List each line in the items below that contains the string "button". Letter case matters.

● ● ● ●

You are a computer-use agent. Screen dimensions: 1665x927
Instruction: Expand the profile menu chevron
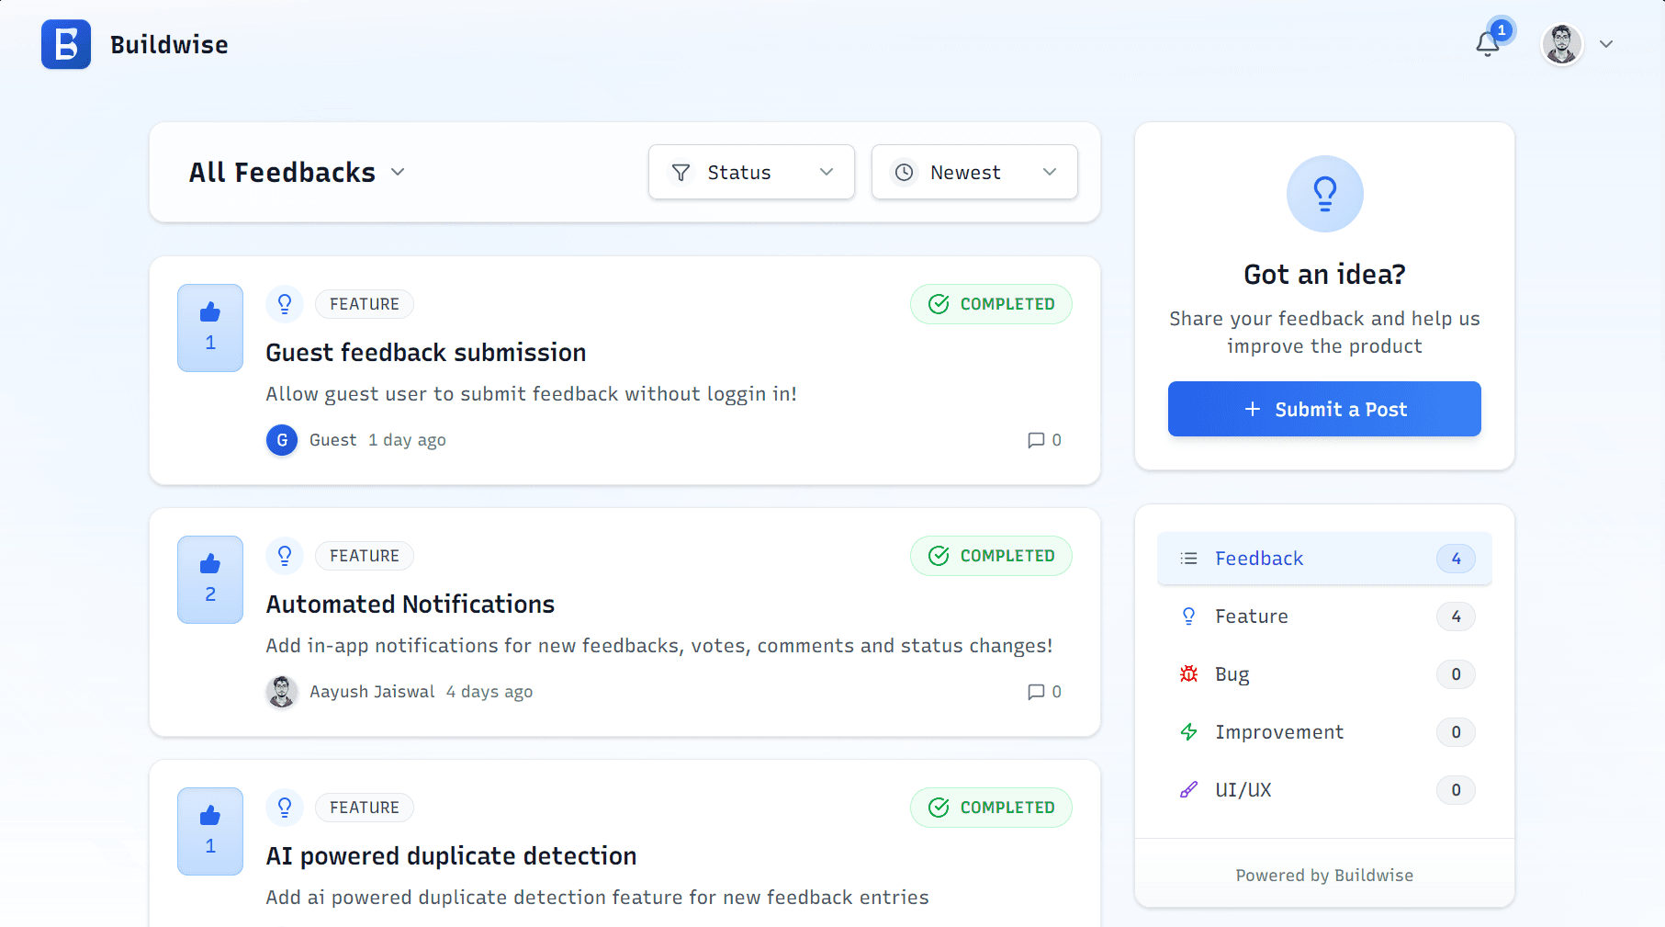pyautogui.click(x=1606, y=43)
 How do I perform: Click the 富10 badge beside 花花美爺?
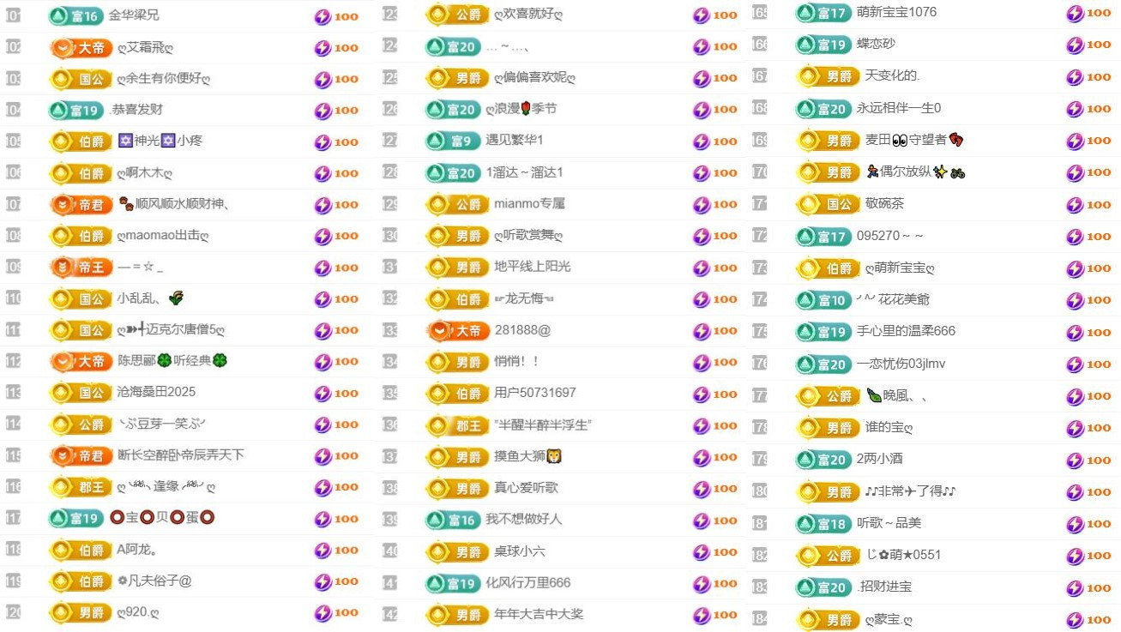point(823,300)
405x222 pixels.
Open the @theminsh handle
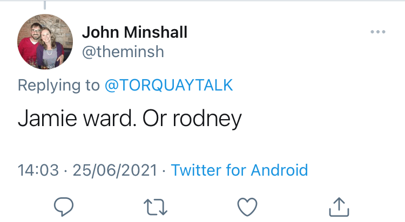(x=123, y=51)
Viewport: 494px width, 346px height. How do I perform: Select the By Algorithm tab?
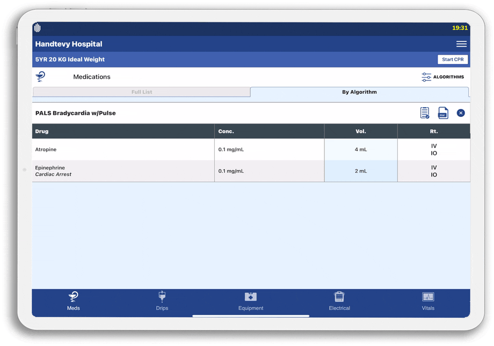359,92
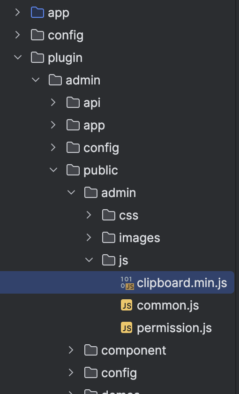Collapse the js folder chevron
This screenshot has width=239, height=394.
[89, 260]
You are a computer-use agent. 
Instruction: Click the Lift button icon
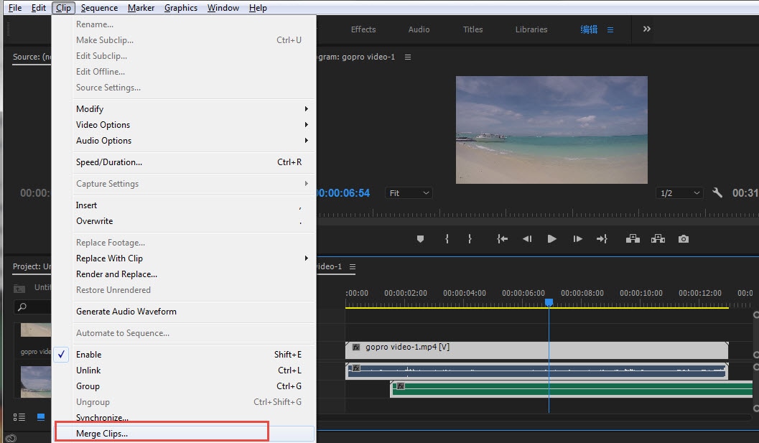[x=633, y=239]
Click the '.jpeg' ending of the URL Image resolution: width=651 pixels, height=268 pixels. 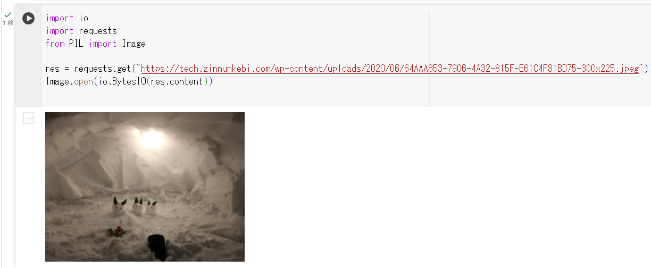point(627,69)

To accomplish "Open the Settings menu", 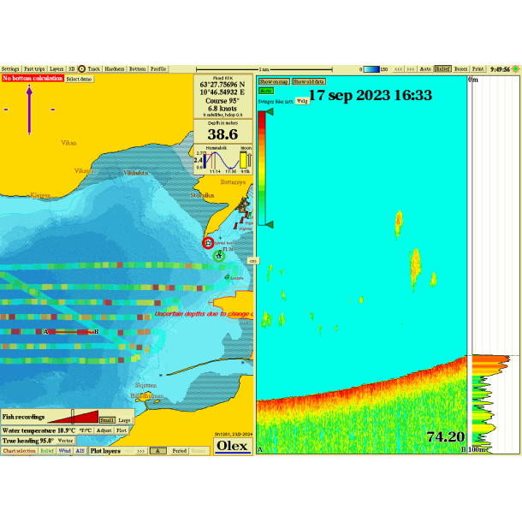I will coord(10,69).
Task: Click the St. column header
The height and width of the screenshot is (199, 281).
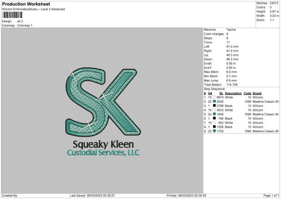Action: [222, 93]
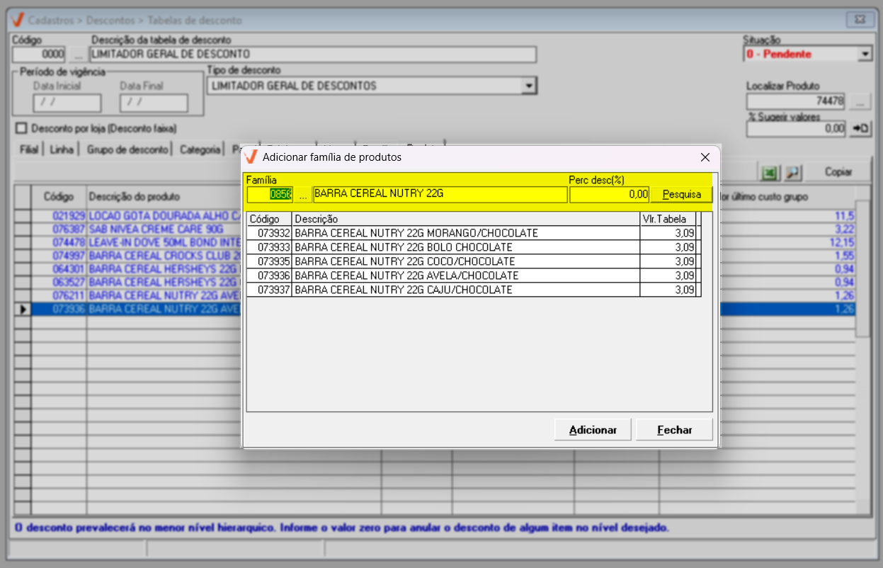Switch to the Filial tab
The height and width of the screenshot is (568, 883).
(29, 149)
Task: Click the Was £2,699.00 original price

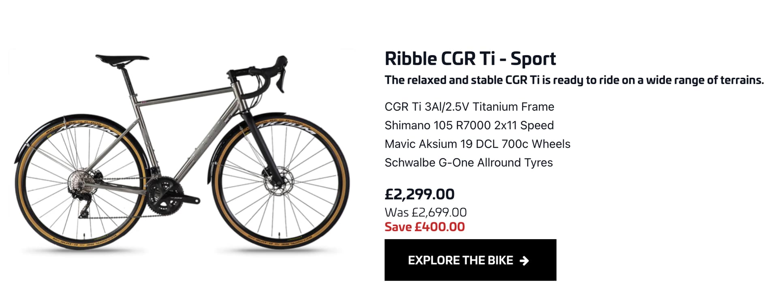Action: [425, 212]
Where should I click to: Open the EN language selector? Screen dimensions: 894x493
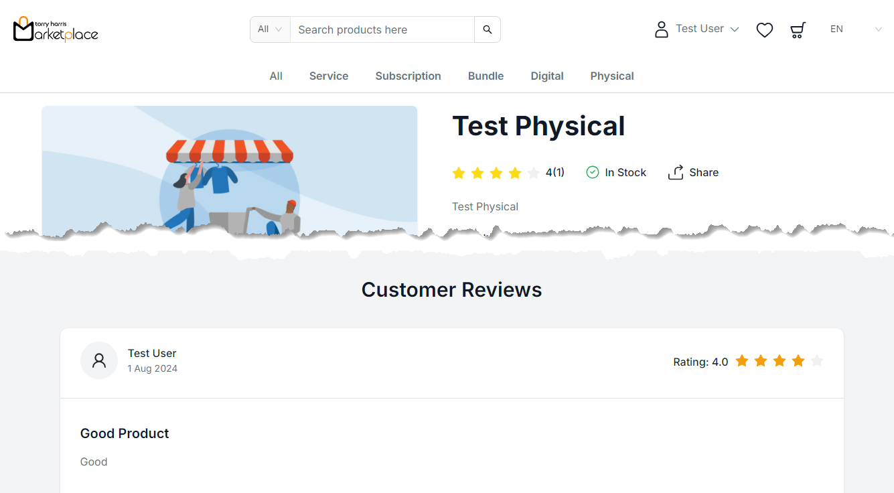point(855,29)
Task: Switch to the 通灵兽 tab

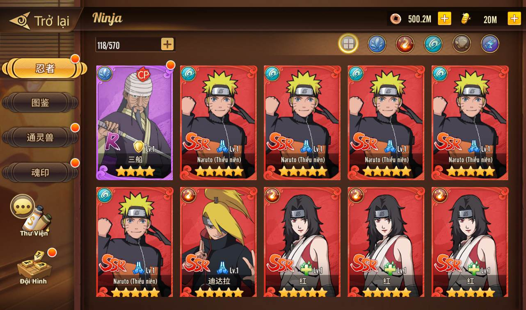Action: (x=40, y=137)
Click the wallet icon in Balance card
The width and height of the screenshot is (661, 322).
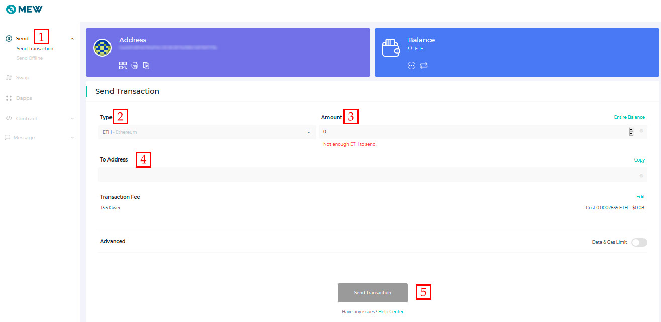point(391,48)
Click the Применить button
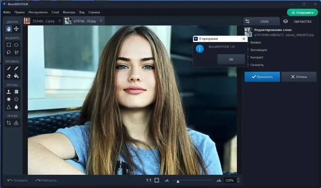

● ● ● ●

=== Exercise response ===
Instruction: Click the Lift button icon
Click the Применить button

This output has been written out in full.